> **Exercise description**: Copy out the records word for word, starting at the line that contains "This screenshot has height=1568, width=520." and continuing through the end of the records.
· · · · ·
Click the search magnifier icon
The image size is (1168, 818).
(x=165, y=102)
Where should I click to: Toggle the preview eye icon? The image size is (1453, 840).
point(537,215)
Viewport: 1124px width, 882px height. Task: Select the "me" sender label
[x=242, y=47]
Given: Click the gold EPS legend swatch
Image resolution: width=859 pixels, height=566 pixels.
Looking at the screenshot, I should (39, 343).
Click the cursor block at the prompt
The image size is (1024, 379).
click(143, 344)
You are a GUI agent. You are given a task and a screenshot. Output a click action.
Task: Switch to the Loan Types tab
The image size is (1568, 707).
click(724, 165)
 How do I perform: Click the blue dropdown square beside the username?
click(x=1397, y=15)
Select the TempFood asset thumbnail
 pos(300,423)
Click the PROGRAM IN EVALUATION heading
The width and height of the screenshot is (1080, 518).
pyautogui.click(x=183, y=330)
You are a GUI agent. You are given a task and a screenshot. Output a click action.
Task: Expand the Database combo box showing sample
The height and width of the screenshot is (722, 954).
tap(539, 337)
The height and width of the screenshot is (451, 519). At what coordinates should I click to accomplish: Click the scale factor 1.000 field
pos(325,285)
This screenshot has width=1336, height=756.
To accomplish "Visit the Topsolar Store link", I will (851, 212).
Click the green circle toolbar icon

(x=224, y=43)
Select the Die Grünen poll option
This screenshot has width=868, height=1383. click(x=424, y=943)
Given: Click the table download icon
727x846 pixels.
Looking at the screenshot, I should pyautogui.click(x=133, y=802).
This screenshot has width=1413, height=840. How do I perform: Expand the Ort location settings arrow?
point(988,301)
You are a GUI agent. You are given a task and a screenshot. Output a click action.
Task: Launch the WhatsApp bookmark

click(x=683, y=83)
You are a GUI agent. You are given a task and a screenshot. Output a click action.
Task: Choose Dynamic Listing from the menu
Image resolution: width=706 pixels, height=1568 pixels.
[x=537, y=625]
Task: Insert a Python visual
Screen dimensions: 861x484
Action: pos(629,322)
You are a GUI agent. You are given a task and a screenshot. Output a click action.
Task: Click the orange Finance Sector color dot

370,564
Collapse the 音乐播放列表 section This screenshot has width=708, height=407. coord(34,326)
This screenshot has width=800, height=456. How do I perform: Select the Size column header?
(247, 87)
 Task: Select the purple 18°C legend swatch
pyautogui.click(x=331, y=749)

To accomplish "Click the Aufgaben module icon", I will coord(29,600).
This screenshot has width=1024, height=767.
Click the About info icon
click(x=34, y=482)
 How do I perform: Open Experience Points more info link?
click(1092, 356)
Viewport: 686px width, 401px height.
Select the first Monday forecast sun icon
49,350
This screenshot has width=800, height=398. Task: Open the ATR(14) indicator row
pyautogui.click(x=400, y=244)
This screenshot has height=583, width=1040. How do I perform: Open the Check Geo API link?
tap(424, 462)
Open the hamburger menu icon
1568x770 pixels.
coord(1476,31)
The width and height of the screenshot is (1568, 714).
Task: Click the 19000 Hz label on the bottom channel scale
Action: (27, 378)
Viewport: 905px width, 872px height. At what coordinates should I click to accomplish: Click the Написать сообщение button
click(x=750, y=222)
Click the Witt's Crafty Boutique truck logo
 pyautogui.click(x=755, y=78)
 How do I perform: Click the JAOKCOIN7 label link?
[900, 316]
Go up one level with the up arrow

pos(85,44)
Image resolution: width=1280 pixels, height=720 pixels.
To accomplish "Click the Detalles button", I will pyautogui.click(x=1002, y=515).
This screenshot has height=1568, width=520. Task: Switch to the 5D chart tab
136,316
· · · · ·
> **Answer to this problem**:
This screenshot has height=1568, width=520. Task: Switch to the 5D chart tab
136,316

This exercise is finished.